This blog develops the themes of our February piece on cloud availability risks from software patent claims. It shows how the patent cloudscape is changing; how PAEs are increasingly active in Europe as well as in the USA; and how CSPs are starting to respond in their contract terms.

With increasingly recognised benefits of security, flexibility and reliability, cloud computing continues to carry all before it. Its aggregation of massive processing power also heralds deep, connected and transformative innovation in our daily lives. Intellectual property (IP) is at the centre of this wave of innovation, and an increasingly fierce battleground as the current high profile dispute between Alphabet’s Waymo and Uber over core autonomous vehicle technology shows.[1]

You might think that the cloud, built and running on shared environments and public standards, would be a ‘safe space’ from intrusive IP disputes. But the evidence is mounting that the cloud is proving attractive for PAEs (Patent Assertion Entities, businesses who litigate their patents but generally don’t otherwise use their patented technology). And whilst cloud users are increasingly aware of the importance of security and privacy, cloud IP risks are now equally important but still somewhat overlooked: many enterprises don’t yet have complete clarity on their IP litigation strategy or IP innovation strategy, especially in a global context.

There are persuasive reasons for cloud customers to focus more on patent risks. PwC, in its most recent (May 2017) Patent Litigation Study[2] notes that damages awards for PAEs are almost four times greater than for other patent claimants and that damages awards at trial in patent disputes continue to rise.

Europe is quickly becoming a key jurisdiction for patent enforcement: the European Patent Office granted 96,000 patents in 2016, [3] up 40% from 2015, and the Unitary Patent – along with EU-wide injunctions – will soon be a reality.[4]

The cloud computing patent landscape is also developing rapidly.
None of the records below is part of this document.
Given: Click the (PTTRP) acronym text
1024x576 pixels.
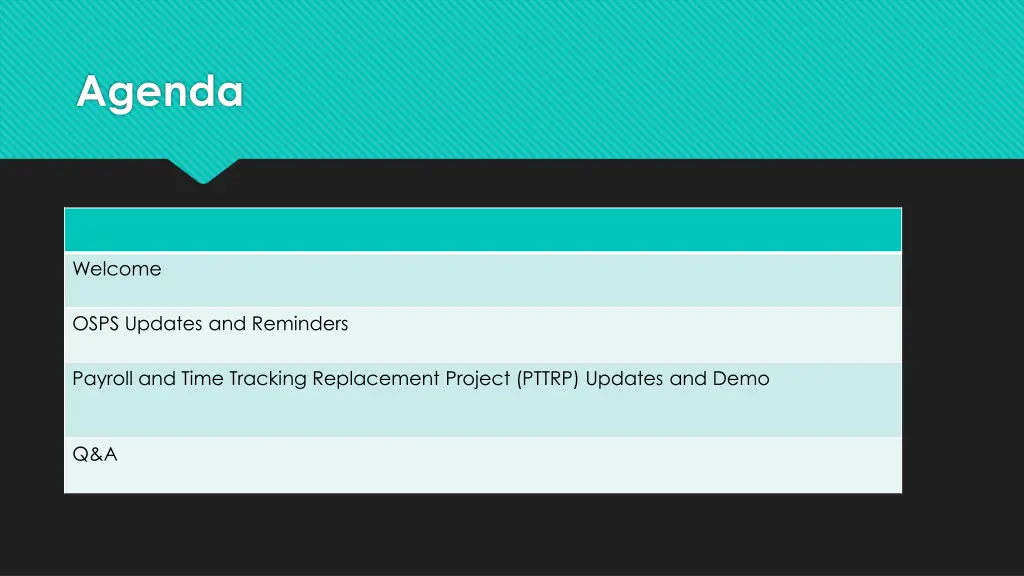Looking at the screenshot, I should (549, 379).
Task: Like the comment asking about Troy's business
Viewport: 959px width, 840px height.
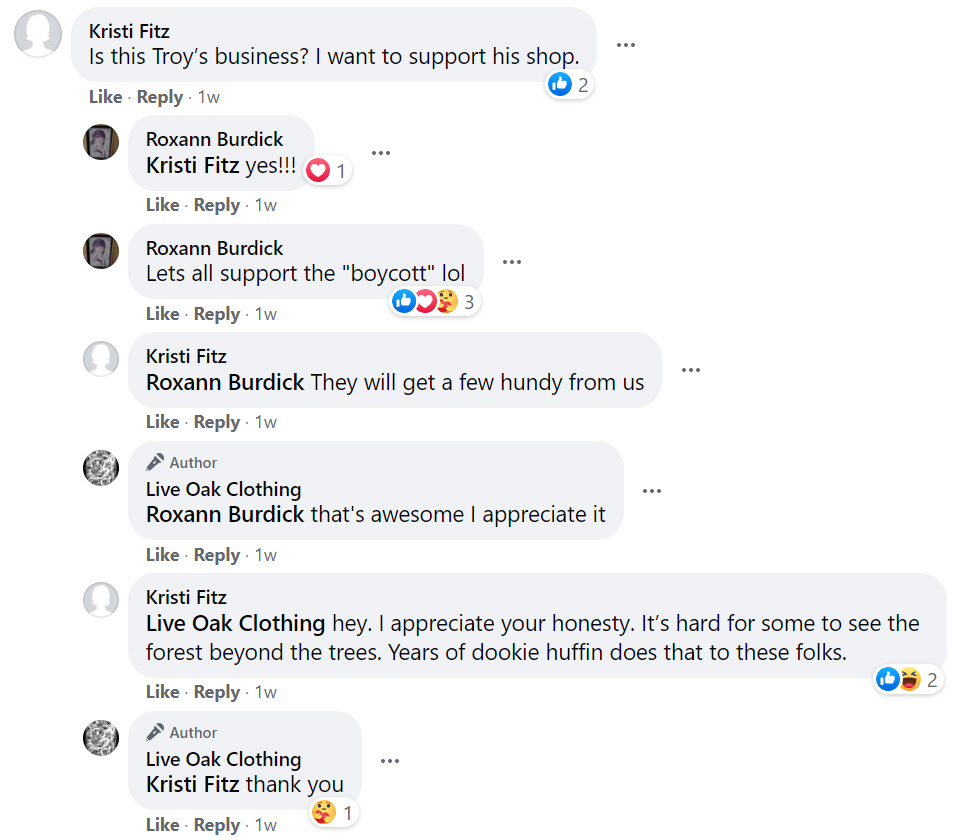Action: click(x=105, y=97)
Cloud patent families are well-known in areas such file-storage and protocols but other areas like Fintech[5] are also growing quickly.

PAEs are acquiring cloud computing patents at a rapid pace according to IPlytics, an IP intelligence provider,[6] who note that:

PAEs often acquire patents in technological areas that will likely become strategically important for future markets”.

This is borne out in a European Commission report on PAEs in Europe[7] which (on page 26) cites findings that:[8]

PAEs are overwhelmingly involved in the litigation of German and UK patents … related to computer and telecommunications technology [and that] these findings are consistent with existing evidence on the activity of US PAEs, which also tend to enforce high-tech patents at a disproportionately high frequency, especially software patents”.

Part of the attraction for PAEs is that patent infringement is increasingly easy to detect in the cloud: detailed documentation, APIs and the code for open source (the software that powers much of the cloud) are readily available, and can be read and analysed by anyone, making the cloud a soft target.

As the economic importance of the cloud rises, cloud customers make increasingly interesting targets for PAEs: customers generally don’t have the same level of expertise in cloud tech as cloud service providers (CSPs), have a greater incentive to settle, are less prepared to fight an IP battle, and have little incentive to solve an IP Issue for others. Contrast this with the position of the CSP, who will want to avoid an IP threat becoming an issue across its customer base.

A measure of this growing cloud patent claim risk is the evolving approach of the largest global CSPs to this issue in their cloud service agreements.

Microsoft has taken an early lead through its recently announced Azure IP Advantage[9] programme with uncapped indemnification for its Azure cloud services, including open source incorporated in its services, and 10,000 (7,500 currently, 2,500 to come) patents that Microsoft is sharing with its consuming customers.

Google in its Cloud Platform Terms of Service[10] seeks (at section 14.2) to exclude open source software entirely from its IP infringement indemnification – a big carve-out given the importance of open source in the cloud environment.

In Amazon Web Services’ (AWS) Customer Agreement,[11] the effect of section 10 is that AWS does not offer in its standard terms any IP protection at all for its services. Section 8.5 is an unusual IP non-assert term that requires the customer not itself or through others to assert any IP claim regarding the AWS services it has used. The clause continues without limit in time after the agreement has ended; and to the extent it could be said to amount to a patent no-challenge clause, could be problematic in Europe under EU competition law, for example.

The fact that all the largest CSPs are starting to address cloud patent risk expressly in their contract terms is perhaps the most compelling evidence that this PAE-fuelled risk is becoming increasingly relevant and material. Cloud customers, and their regulators in regulated sectors, should take note as well.